The company said operating profits rose a slightly better than expected 5.3 percent to 2.238 billion euros ($3.1 billion) last year thanks to a sharp improvement in profitability at home as well as robust growth in Latin America, although Spain, Italy and Asia remained weak.
It also raised its dividend for last year by 7 percent to 0.62 euros per share.
"The dividend hike reflects the strong results that Carrefour delivered in 2013 thanks to the good execution of its action plan in France and its multi-format strategy amid a challenging economic climate," Chief Financial Officer Pierre-Jean Sivignon said on a conference call.
Shares in Europe's biggest retailer were 1.8 percent higher at 27.175 euros by 0830 GMT, when the French CAC 40 index .FCHI was down 0.2 percent.
Carrefour said it would invest between 2.4 billion and 2.5 billion euros to renovate and expand stores this year, up from the 2.2 billion in 2013, a rate of spending which analysts had expected would be unchanged in 2014.
Chief Financial Officer Pierre-Jean Sivignon told a results conference call that Carrefour would continue to renovate stores in France, Brazil, Italy and Spain in 2014, while expanding its store network in China and Brazil.
Carrrefour's decision to accelerate capital spending in 2014 contrasts with the situation at British rival Tesco (TSCO.L), which last month said would lower its overall capital expenditure as it was cutting back on expanding its net new store space.
However, Carrefour's capex to sales ratio of 2.9 percent for 2013 still lags the 3.2 percent achieved by Casino last year, while estimates for Tesco's ratio in 2013 stand at 4.6 percent, according to Thomson Reuters I/B/E/S Estimates.
Analysts also point out that Carrefour started its restructuring effort earlier than Tesco.

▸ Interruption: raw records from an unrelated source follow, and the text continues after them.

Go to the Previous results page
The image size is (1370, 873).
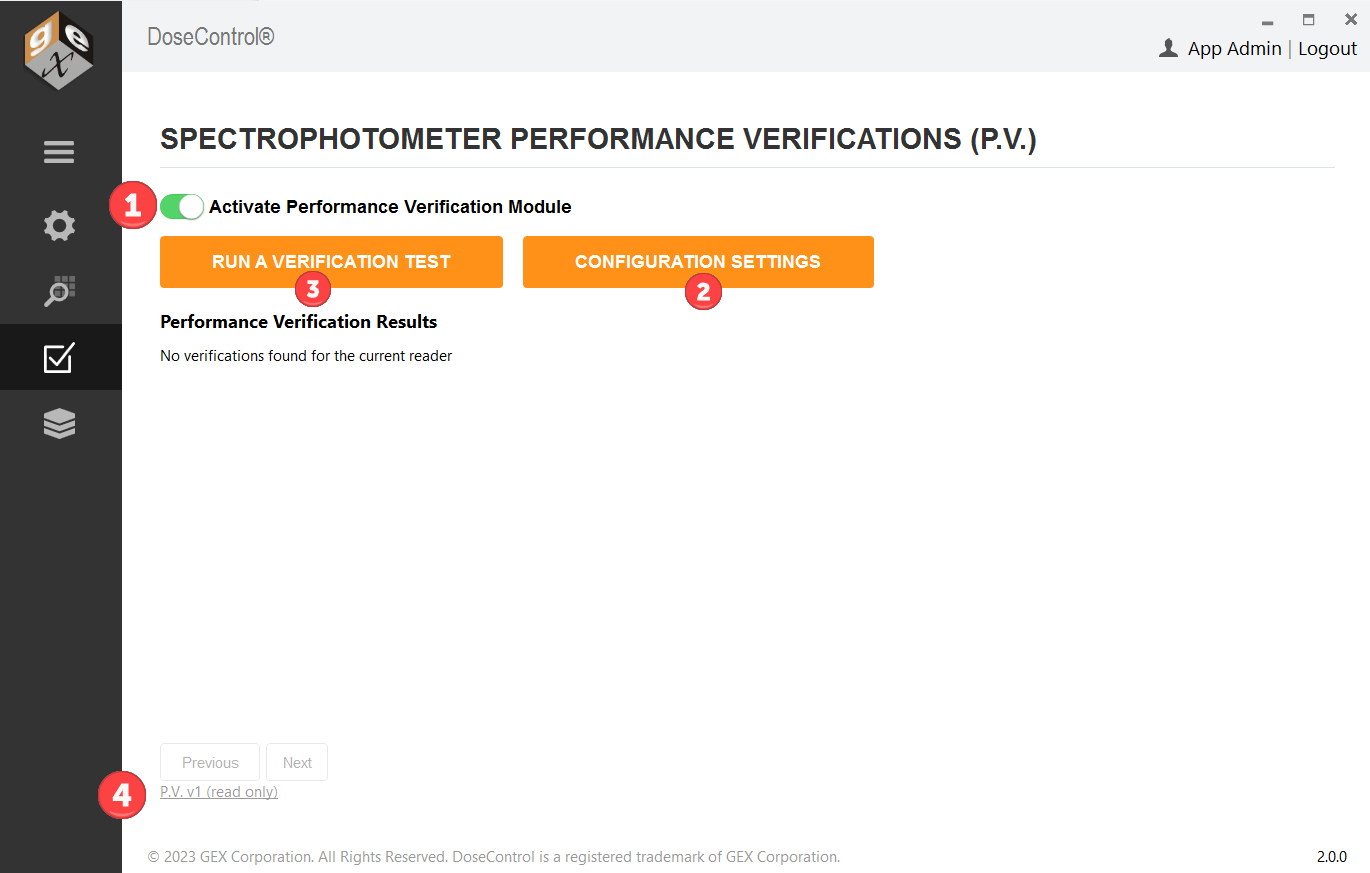click(210, 762)
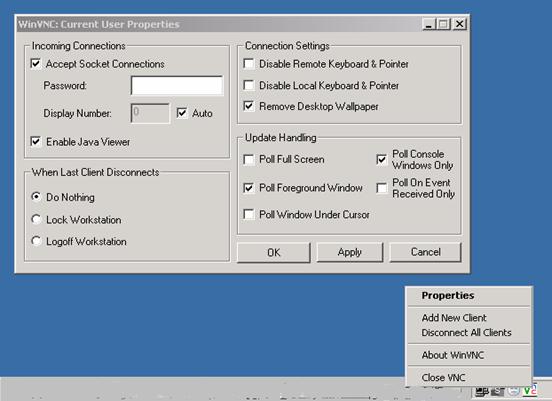Choose Properties in tray context menu
This screenshot has width=552, height=401.
click(x=448, y=295)
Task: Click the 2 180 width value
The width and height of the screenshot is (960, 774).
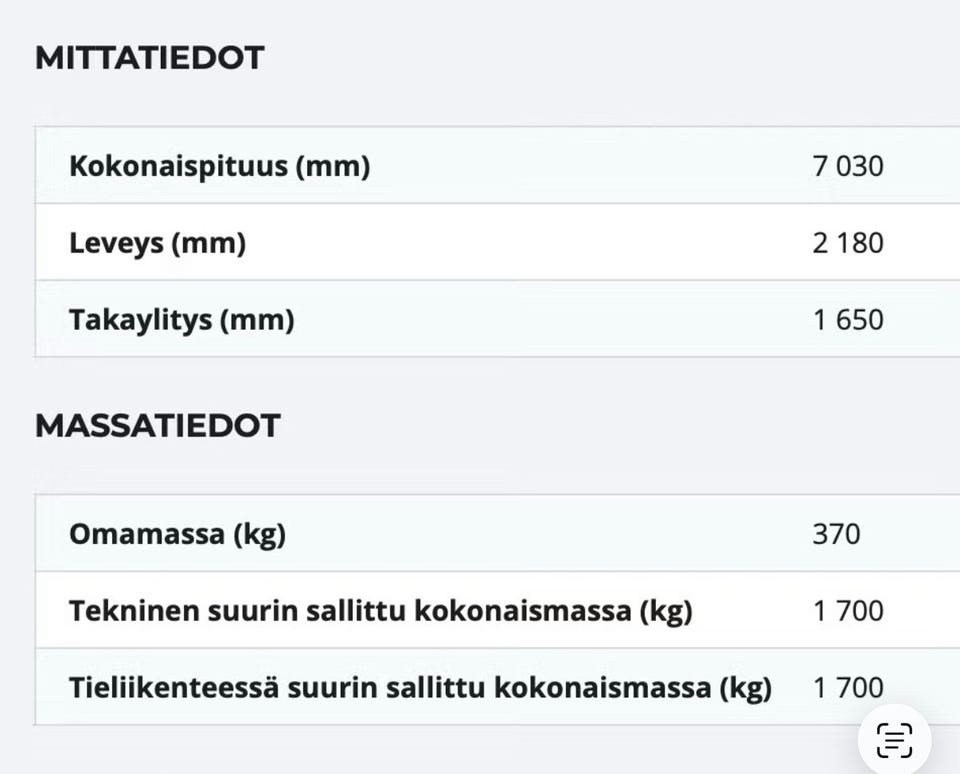Action: (x=848, y=243)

"Tesco are two years into the turnaround and are now giving themselves a further three year horizon to see positive results," Bernstein analysts said in a recent note.
"This is much like Carrefour from 2005, plenty of false dawns with declining market shares and with two margin resets already under their belt. There were many more to come before the first signs of stabilization in 2013."
STRONGER FRANCE
Carrefour, second only to Wal-Mart (WMT.N) among the world's biggest retailers, is battling to reverse years of underperformance in Europe, where it makes 73 percent of its sales. Its problems are partly due to a reliance on the hypermarket format it pioneered, as time-pressed customers shop more locally and online, and buy non-food goods from specialists.

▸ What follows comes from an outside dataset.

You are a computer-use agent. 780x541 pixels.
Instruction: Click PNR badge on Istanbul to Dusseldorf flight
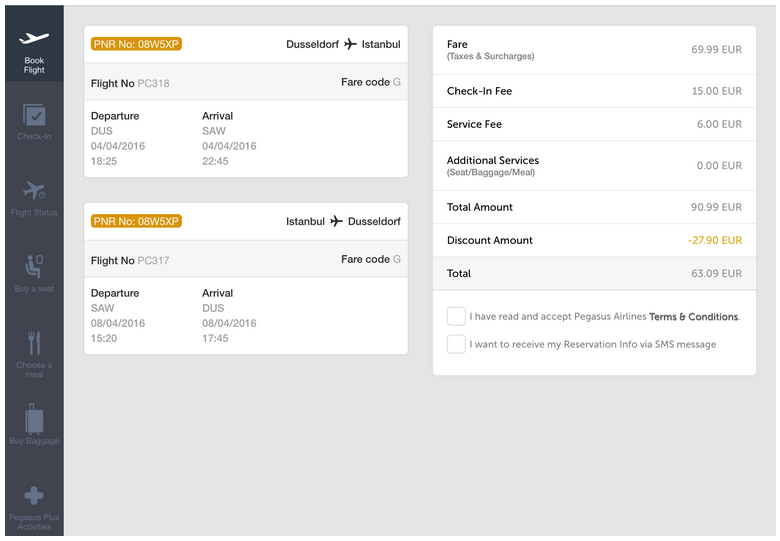point(136,221)
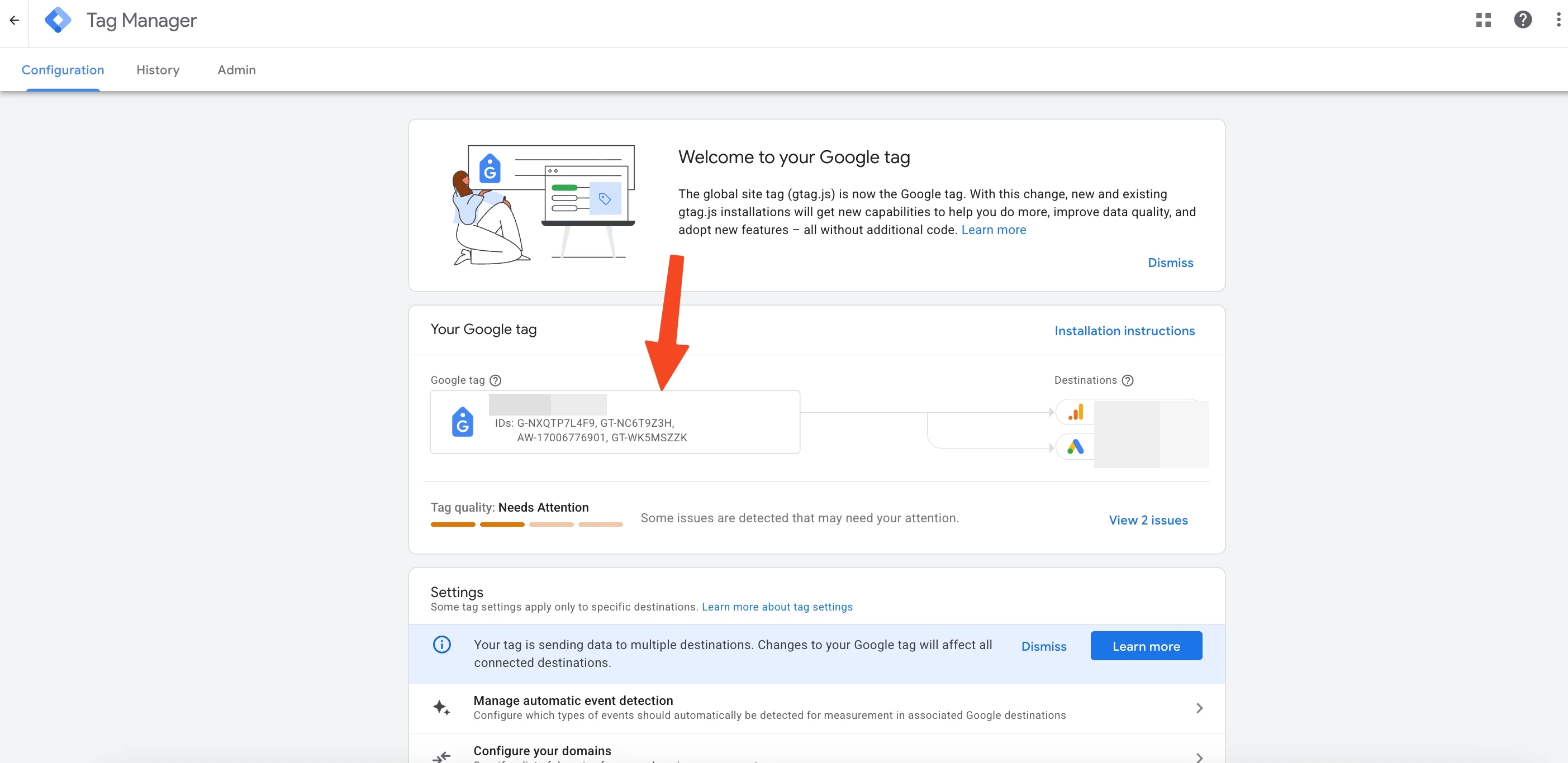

Georges Plassat, who took over as chief executive 20 months ago, has had some success in the group's home market of France by cutting costs, revamping stores, improving price competitiveness, simplifying product offerings and giving more autonomy to store managers.
Carrefour said its operating margin in France, where it makes 47 percent of revenue, rose to 3.4 percent of sales, helping to lift the group margin to 3 percent from 2.6 percent in 2012, although that still lagged the 4.9 percent achieved by smaller French peer Casino (CASP.PA).
A stronger France helped counter a decline in the profitability for the rest of Europe, dragged down by Italy and Spain, while Asia also remained weak.
Many retailers across Europe have been struggling as shoppers' disposable income is squeezed by subdued wage growth and austerity measures, and most have responded with price cuts.
France, the euro zone's second-biggest economy, saw consumer spending fall 2.1 percent in January from December, against forecasts for a rise, dampening hopes of a consumer-driven recovery in the first quarter of 2014.
Carrefour shares rose 49 percent last year, welcome news for top stakeholder Blue Capital, controlled by LVMH (LVMH.PA) CEO Bernard Arnault, and U.S. investment fund Colony Capital.
The stock has dropped back by 7.5 percent so far this year, amid concern the recovery in France might be losing steam while there are headwinds in emerging markets.
But the shares still trade at around 16.5 times 12-month prospective earnings, against 14.53 for Casino and 11.17 times for Tesco, according to Thomson Reuters data.